There are many proposals floating around for how to do this, and Goldstein has his own long list. Among his suggestions: new liquidity requirements for banks, closer oversight of credit rating agencies, better coordination between monetary and regulatory authorities, and a way for institutions that aren't banks -- such as mega-insurer American International Group Inc., which got an $85 billion loan from the Fed last month -- to work out their problems without seeking bankruptcy or asking for government aid. He also says the next president and Congress will need to return to private hands the two troubled mortgage giants, Fannie Mae and Freddie Mac, which were taken over by the Treasury last month.

Such an overhaul, Goldstein said, would be "an opportunity to make the system safer."

He concedes that tighter rules will mean smaller profits for the financial companies, but said there will be plenty of public support for the next administration to clamp down.

"There's been enough damage done that there's going to be a strong push for regulatory reform," he said. "People are fed up."

Investing in the Future Financial oversight is only one of the areas where the next president will have an opportunity to fundamentally re-shape economic policy for the long term. Both McCain and Obama say they have plans to use tax policy to stimulate economic growth -- McCain by continuing the tax cuts for higher-income Americans that were instituted during President Bush's first term, and Obama by cutting taxes for the middle class and increasing levies on the wealthy.

The Bush-era tax cuts are set to expire in 2010. Meanwhile, other pressing tax issues have been put off year after year, such as the enactment of a permanent fix to halt the spread of the alternative minimum tax to the middle class. With those pressures building, a sweeping overhaul of the tax code is possible -- even if it isn't yet likely -- and the next occupant of the White House will have an opportunity to push for changes.

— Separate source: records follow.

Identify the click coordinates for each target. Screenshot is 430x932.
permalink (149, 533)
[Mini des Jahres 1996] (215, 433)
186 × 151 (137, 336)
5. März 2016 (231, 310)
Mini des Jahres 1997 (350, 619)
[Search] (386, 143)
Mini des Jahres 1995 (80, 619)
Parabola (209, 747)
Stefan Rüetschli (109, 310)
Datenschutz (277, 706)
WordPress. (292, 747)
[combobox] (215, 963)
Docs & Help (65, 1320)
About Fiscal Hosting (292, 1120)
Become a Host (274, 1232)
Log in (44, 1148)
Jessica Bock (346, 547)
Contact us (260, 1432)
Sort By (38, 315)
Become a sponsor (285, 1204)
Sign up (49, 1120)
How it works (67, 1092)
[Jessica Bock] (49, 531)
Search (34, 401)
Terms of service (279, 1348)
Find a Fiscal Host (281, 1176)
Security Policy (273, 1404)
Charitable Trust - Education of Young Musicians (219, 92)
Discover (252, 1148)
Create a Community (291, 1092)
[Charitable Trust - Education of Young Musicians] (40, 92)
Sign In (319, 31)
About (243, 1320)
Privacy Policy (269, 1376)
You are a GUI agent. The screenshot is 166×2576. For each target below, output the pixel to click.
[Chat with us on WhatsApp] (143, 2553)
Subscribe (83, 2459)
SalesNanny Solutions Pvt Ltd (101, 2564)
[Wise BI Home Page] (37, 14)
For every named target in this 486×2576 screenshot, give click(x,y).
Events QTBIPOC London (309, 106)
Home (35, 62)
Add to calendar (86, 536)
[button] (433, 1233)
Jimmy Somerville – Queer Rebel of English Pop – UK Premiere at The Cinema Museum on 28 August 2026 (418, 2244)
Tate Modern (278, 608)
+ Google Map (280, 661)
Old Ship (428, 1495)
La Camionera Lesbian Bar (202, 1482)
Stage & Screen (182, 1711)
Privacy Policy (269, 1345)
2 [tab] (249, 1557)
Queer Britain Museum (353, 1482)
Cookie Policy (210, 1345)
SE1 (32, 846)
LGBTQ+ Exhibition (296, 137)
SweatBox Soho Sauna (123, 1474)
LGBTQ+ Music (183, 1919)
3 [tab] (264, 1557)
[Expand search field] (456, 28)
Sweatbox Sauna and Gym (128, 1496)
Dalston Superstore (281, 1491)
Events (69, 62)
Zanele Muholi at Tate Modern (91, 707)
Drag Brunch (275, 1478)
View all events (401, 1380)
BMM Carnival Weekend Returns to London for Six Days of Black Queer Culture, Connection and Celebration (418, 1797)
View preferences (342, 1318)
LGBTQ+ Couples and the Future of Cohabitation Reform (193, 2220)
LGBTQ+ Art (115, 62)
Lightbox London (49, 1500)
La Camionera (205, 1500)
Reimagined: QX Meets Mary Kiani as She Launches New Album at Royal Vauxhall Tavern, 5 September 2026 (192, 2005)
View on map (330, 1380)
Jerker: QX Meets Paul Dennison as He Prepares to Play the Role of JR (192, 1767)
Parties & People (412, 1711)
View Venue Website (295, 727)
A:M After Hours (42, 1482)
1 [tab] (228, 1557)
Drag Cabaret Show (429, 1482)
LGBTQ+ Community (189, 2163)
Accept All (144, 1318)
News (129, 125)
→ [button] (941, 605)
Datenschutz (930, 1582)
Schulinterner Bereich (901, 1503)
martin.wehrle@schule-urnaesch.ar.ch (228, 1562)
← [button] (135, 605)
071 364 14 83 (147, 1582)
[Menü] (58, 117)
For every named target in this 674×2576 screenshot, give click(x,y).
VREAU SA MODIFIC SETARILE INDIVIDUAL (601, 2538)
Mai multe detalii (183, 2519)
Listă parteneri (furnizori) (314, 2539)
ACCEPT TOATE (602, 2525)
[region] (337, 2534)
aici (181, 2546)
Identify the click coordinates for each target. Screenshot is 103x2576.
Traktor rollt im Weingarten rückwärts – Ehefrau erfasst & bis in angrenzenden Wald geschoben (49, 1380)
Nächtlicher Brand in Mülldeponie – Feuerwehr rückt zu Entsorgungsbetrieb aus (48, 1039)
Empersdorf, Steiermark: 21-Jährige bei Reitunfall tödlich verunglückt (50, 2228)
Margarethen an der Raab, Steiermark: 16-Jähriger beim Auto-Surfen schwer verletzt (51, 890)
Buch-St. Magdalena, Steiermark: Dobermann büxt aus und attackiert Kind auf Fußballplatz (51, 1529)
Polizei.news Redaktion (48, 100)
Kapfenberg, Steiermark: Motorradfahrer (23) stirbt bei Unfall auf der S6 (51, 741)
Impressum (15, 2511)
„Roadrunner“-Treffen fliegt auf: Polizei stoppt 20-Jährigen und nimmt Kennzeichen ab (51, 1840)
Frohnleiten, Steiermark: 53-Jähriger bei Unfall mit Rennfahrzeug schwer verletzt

Finally, economists say, the next administration will put its stamp on the vexing problems surrounding trade and employment that have accompanied the rapid pace of globalization. At stake is nothing less than the nation's role in the world economy. Free-trade agreements, and the U.S. trade deficit, averaging $60 billion a month, will be a part of this discussion, as will the dollar's relationship to global currencies. "You can't fix the economy unless you fix the trade deficit and currency imbalance," said Peter Morici, an economist at the University of Maryland.

As certain kinds of unskilled jobs have relocated to countries where labor costs are lower, the United States must find new industries to employ its workers and train its citizens to have useful and flexible skills. Spending on job creation and preparedness is an important long-term investment, said Harry Holzer, a Georgetown University economist. "My concern is that in the crisis, people will say we can't afford the kind of investments we're talking about," Holzer said. "The crisis is a short-term phenomenon. It doesn't change the long-term challenges we have."

Still, he said, workforce development and job creation may not be the first thing on the next president's economic priority list. "I think there's a lot on the plate," he said. "There was even before the bailout and the downturn. Now, the bailout and the downturn, I think, will dominate the first year of any new president's administration."